* Exercise description
Find the word "options" below. Copy each line that has it.
[[ Available records, beginning ]]
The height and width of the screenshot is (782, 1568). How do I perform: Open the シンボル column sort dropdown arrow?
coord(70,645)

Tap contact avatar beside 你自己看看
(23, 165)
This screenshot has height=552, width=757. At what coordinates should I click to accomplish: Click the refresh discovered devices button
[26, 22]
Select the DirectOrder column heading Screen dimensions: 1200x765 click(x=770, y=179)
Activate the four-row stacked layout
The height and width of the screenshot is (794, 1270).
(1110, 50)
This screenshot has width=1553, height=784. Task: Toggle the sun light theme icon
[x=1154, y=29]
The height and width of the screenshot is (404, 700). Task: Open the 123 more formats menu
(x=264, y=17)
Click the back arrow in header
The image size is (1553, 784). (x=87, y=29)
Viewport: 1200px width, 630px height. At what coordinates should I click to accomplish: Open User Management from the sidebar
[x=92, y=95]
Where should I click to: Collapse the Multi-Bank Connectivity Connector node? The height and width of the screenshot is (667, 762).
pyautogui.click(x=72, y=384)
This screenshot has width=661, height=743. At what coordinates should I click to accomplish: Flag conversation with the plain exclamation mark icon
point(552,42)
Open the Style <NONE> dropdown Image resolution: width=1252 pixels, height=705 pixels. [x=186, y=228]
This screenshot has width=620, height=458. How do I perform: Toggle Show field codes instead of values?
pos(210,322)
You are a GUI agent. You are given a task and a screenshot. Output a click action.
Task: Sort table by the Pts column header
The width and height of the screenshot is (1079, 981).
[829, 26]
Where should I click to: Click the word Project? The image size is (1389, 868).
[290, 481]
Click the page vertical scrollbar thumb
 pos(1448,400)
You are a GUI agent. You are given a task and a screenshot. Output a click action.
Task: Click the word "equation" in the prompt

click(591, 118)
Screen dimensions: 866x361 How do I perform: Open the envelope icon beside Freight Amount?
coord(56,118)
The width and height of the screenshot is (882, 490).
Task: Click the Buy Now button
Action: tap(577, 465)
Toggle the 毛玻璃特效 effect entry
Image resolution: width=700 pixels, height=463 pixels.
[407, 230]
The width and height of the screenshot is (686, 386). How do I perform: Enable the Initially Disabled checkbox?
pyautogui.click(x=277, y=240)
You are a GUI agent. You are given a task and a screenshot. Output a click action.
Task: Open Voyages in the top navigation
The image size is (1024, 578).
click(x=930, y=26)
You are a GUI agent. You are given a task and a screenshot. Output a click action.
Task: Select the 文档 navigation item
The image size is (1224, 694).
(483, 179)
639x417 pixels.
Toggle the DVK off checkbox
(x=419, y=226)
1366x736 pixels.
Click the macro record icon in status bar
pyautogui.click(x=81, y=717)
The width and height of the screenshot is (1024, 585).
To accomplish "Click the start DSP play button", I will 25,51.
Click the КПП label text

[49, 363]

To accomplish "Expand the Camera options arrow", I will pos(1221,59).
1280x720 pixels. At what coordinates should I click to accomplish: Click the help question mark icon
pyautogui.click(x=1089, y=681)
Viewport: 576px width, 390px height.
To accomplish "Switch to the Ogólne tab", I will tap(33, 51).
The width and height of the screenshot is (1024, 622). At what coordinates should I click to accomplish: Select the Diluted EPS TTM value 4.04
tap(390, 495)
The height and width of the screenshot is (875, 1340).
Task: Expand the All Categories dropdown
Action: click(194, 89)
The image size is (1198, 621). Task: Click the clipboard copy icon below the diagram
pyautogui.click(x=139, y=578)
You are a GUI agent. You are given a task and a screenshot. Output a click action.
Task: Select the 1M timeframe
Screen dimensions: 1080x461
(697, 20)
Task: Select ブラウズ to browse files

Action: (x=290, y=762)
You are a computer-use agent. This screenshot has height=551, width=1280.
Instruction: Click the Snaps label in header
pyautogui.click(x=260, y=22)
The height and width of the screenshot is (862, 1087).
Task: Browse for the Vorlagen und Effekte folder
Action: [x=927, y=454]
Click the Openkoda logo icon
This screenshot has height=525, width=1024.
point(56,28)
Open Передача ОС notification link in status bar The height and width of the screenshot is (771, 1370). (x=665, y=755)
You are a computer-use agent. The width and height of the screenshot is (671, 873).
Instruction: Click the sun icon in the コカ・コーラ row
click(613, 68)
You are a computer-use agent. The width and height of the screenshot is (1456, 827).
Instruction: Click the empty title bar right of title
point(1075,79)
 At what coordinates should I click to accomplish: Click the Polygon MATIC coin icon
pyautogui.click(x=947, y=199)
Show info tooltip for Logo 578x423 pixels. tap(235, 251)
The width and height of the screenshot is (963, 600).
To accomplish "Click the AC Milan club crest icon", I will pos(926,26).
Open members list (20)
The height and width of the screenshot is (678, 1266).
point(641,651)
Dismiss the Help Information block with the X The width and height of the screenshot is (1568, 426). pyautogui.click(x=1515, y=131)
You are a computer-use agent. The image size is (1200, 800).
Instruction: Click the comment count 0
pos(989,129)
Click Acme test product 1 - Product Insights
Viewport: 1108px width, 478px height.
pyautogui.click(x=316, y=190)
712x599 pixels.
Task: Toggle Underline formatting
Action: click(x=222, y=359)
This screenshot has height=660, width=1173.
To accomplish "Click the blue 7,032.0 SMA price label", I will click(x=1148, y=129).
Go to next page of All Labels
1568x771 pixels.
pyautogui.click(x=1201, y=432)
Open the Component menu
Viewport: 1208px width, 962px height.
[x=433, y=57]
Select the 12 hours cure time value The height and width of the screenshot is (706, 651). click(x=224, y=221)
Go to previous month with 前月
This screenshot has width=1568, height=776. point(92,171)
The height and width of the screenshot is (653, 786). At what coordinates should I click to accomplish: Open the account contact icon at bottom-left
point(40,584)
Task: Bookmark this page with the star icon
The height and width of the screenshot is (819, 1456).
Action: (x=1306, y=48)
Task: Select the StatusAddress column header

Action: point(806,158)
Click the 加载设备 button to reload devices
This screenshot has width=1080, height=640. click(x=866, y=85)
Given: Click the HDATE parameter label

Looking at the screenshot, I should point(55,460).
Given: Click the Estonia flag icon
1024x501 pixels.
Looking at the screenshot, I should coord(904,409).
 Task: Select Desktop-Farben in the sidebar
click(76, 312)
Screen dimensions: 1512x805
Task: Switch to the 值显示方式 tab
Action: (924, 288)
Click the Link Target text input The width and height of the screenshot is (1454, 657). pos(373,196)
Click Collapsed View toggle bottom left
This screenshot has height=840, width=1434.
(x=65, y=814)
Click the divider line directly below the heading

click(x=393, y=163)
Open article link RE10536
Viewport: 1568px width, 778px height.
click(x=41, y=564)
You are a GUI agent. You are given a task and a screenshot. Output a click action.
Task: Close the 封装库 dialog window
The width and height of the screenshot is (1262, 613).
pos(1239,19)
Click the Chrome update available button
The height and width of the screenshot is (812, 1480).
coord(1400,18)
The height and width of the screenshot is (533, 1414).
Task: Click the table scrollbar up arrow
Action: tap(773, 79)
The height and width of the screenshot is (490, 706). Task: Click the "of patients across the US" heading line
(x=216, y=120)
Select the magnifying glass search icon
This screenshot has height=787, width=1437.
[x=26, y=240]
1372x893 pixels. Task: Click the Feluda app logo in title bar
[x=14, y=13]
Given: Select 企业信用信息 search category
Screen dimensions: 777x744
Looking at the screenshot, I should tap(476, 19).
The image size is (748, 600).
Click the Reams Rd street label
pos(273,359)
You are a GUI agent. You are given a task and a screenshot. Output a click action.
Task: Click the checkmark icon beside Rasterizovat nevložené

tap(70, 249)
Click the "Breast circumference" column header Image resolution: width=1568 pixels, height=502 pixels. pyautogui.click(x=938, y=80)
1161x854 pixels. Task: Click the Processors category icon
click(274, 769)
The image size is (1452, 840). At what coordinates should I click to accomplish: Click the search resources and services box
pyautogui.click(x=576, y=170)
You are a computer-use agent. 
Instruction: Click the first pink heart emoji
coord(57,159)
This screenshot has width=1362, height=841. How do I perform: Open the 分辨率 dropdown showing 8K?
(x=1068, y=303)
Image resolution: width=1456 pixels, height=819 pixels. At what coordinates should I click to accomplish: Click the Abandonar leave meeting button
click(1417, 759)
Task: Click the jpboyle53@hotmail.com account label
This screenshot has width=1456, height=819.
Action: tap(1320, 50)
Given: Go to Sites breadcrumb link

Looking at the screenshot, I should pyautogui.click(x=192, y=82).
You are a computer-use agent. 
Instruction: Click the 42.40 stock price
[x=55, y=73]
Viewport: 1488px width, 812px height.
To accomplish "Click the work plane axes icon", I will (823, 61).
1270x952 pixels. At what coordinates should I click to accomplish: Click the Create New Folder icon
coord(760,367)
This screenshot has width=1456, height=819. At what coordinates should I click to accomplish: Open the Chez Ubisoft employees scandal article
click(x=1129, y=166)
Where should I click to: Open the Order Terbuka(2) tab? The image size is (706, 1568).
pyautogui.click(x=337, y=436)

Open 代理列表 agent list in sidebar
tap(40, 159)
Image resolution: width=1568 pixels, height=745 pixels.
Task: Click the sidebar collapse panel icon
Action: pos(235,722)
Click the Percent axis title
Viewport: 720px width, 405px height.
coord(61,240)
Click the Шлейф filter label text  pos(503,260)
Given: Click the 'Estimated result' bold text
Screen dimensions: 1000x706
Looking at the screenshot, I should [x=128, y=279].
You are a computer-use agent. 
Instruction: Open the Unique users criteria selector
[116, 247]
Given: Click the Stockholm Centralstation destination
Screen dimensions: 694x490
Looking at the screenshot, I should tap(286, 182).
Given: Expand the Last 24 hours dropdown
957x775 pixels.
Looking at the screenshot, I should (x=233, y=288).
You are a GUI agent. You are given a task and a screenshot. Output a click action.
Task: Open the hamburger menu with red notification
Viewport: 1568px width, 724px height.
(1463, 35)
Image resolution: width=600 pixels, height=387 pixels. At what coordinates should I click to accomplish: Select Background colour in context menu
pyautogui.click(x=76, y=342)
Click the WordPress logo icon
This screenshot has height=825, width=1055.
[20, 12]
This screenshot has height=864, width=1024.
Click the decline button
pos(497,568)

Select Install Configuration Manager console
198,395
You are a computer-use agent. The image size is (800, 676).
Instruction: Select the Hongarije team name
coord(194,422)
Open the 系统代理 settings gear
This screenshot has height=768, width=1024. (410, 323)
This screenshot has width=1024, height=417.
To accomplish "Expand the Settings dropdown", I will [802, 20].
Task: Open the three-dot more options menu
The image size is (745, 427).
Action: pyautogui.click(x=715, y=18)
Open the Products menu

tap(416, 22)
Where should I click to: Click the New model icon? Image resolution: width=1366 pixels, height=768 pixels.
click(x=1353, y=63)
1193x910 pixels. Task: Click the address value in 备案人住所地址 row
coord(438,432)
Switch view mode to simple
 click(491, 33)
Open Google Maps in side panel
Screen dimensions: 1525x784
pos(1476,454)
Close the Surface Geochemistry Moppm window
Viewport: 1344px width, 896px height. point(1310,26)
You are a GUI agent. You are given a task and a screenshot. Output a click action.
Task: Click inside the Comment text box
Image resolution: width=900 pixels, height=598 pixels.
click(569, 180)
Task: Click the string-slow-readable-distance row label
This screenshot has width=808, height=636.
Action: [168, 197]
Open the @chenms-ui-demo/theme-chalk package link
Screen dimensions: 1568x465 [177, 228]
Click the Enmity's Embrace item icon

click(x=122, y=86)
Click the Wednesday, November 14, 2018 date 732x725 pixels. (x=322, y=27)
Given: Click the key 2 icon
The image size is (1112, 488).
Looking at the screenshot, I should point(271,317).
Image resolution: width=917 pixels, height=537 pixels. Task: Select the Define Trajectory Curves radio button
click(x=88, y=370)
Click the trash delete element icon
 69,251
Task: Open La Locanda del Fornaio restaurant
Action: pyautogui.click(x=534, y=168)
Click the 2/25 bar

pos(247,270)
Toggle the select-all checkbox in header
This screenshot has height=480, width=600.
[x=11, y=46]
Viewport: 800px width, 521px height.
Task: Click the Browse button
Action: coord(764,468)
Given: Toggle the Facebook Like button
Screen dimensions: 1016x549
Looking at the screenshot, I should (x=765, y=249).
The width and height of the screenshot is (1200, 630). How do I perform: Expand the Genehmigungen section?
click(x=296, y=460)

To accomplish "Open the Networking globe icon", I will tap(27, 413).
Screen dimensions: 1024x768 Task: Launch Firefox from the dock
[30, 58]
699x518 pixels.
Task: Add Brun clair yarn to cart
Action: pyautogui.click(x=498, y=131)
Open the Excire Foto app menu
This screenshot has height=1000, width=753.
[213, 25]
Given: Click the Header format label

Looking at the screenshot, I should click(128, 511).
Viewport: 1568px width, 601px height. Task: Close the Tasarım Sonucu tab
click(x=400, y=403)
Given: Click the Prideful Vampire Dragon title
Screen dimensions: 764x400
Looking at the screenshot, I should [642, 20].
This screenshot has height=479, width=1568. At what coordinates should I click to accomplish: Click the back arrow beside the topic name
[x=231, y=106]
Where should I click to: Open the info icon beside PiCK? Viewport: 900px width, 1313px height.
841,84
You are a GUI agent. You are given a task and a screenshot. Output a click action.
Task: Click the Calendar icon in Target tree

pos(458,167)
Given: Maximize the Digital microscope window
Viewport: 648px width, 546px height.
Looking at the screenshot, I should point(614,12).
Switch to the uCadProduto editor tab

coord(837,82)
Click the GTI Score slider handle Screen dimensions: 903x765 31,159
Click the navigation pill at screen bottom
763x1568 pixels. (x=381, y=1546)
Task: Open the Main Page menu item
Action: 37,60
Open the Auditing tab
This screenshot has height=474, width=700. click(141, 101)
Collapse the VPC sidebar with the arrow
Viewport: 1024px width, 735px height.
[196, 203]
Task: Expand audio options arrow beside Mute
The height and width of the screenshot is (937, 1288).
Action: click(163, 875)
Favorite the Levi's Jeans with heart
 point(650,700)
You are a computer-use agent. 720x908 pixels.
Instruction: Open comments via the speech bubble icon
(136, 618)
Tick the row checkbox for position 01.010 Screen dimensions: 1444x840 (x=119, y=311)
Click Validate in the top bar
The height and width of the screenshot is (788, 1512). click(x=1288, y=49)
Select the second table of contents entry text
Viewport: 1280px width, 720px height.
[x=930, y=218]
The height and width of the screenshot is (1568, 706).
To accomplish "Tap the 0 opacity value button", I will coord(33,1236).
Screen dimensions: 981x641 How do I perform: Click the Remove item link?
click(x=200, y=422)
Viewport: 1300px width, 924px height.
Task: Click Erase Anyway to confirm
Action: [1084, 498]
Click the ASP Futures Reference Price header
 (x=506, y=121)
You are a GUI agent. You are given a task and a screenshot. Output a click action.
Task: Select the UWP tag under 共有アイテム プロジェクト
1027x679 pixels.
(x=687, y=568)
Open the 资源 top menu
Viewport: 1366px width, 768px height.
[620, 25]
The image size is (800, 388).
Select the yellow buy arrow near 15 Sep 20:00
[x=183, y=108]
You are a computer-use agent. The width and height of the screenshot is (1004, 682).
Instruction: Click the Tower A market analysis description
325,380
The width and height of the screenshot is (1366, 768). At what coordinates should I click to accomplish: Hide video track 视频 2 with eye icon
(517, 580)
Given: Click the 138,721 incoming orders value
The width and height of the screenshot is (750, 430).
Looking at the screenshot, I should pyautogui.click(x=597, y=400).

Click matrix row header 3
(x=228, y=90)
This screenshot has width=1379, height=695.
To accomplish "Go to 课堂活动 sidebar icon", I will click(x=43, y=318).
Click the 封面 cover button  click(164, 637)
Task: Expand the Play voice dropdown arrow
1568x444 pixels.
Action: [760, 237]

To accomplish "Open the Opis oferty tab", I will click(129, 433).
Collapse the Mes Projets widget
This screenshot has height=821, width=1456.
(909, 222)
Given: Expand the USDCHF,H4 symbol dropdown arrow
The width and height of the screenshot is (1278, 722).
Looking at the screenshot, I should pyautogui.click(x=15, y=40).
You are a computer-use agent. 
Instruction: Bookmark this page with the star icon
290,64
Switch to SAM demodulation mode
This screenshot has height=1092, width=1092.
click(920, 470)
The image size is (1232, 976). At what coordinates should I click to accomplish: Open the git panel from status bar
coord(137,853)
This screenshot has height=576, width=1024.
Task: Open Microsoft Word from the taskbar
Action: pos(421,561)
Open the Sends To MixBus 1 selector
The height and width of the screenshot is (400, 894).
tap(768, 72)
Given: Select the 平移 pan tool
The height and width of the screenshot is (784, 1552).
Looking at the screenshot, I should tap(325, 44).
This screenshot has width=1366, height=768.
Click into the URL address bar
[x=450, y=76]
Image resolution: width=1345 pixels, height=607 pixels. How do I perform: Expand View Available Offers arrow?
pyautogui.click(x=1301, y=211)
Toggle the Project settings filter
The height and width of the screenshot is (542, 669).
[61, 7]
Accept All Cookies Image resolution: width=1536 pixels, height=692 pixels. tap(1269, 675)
[[ Available records, end ]]
* Finished exercise
To accomplish "Expand the Camera options arrow", I will pos(1221,59).
Task: Open the three-dot more options menu
Task: Expand audio options arrow beside Mute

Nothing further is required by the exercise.